These delicate cake-like cookies are glazed with icing and topped with colorful candy sprinkles. They have a mild anise flavoring, which is very typical of Italian baked goods. My family always served these cookies at holidays, weddings or special celebrations, but now that I know the recipe, I can enjoy them all year long!
- 1⁄2 cup butter, softened
- 1⁄2 cup sugar
- 3 large eggs
- 2 teaspoons anise extract (or almond extract)
- 2 1⁄2 cups all-purpose flour (may need up to 3 cups)
- 1 tablespoon baking powder
- 2 -3 tablespoons milk
- 2 cups confectioners' sugar
- 3 tablespoons milk
- 1⁄8 teaspoon anise extract
- food coloring
- decorative candy sprinkles
- Preheat oven to 350 degrees. Line cookie sheets with parchment paper.
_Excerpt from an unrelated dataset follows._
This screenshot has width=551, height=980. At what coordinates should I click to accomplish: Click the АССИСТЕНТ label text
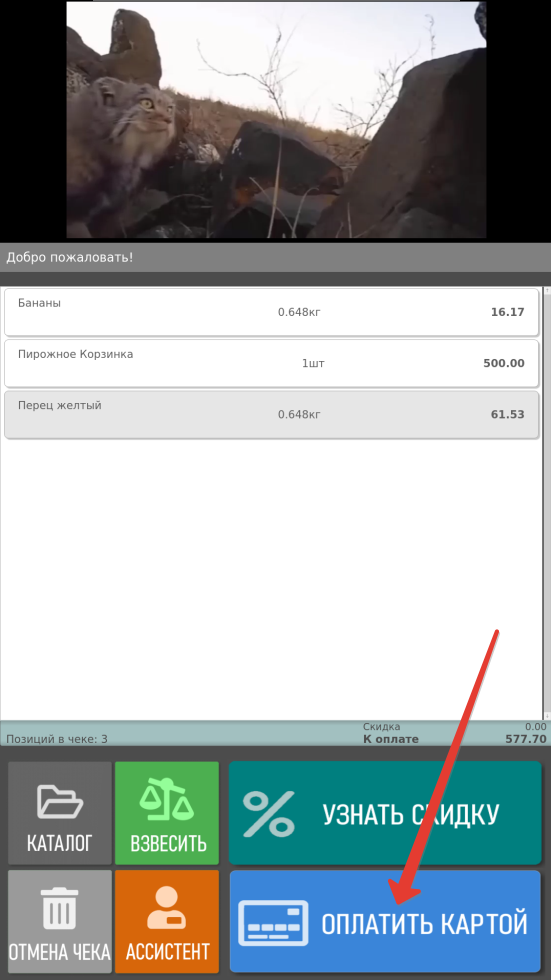[167, 952]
- For cookies, cream the butter and sugar until light and fluffy, about 5 minutes. Add eggs, one at a time, mixing after each addition. Add anise extract.
- Blend flour and baking powder. Start by adding about 1/3 of these dry ingredients to the butter/sugar in your mixer, then add 1 T. milk. Add another third of the flour and another 1 T. milk. Finally, mix in enough of the remaining flour until your dough is like a brownie batter (it should be softer than a drop cookie dough).
- Use a 1 T. cookie scooper to make simple round drop cookies - use wet fingers to pat any rough edges OR for an Easter-Egg look, roll 1 T. dough into an elongated ball.
- Bake cookies 10-12 minutes (they won't be brown but the insides will be soft and cake-like).
- For icing: mix sugar, milk and extract to make a sugar glaze. HINT: When I make the icing, I make it thick but then I microwave it for 10 seconds so it is thin enough for dipping. Also, I like to divide the mixture in thirds, and then add ONE DROP of food coloring to each batch (pink, green, yellow).
- Hold cookie in your hand and turn upside down so you can dip the top half in the glaze; turn over and immediately top with sprinkles so they will stick.
- Allow icing to harden overnight; then store in air-tight containers or freeze.
I have been trying to get this cookie right for three years now. I had almost given up. As an Irish girl, I have ZERO experience with this cookie. I had never had it before and didn't know how it was supposed to taste. The first time I made them (from another recipe) they were ROCK HARD and so dry. Awful. My husband tried them on my first attempt and said "Yep, this is the taste...but they are a little bit...erm...drier than I recall..." I was slightly defeated and ready to give up. However, my step daughter (VERY Italian on her mother's side) dearly loves these cookies. She asks for them every year. This recipe was my saving grace! My ten year old step daughter declared them "EXACTLY LIKE GRANDMA'S!!!" Which is high praise indeed as her grandma is well known for her "sprinkle cookies". I ended up using almond extract instead of Anise. That's how it's done here in New Jersey so I've been told. The cookies came out fluffy and cake like and so delicious. I'm thrilled to have been able to grant my darling step daughter's Christmas wish for these cookies.
These are pretty close to my grandma's. If you want the authentic secret, forget about the extract and use real Anisette liqueur. I'm sure you could use Amaretto liqueur if that's your thing, but Anisette is the right call for these cookies and biscotti. The Amaretto is for the Cannolis.
This recipe tastes EXACTLY the way my Sicilian neighbor used to make them. Tender, flavorful, and oh-so-pretty. I have Celiac, so I made these gluten-free - I used a combo of brown rice flour, potato starch and tapioca starch (all common in gluten-free baking) in place of the all-purpose flour. I also added 1/2 a teaspoon of xanthan gum to the batter recipe. The cookies are divine! No one knows they are gluten-free - they just taste simply PERFECT. Thanks so much!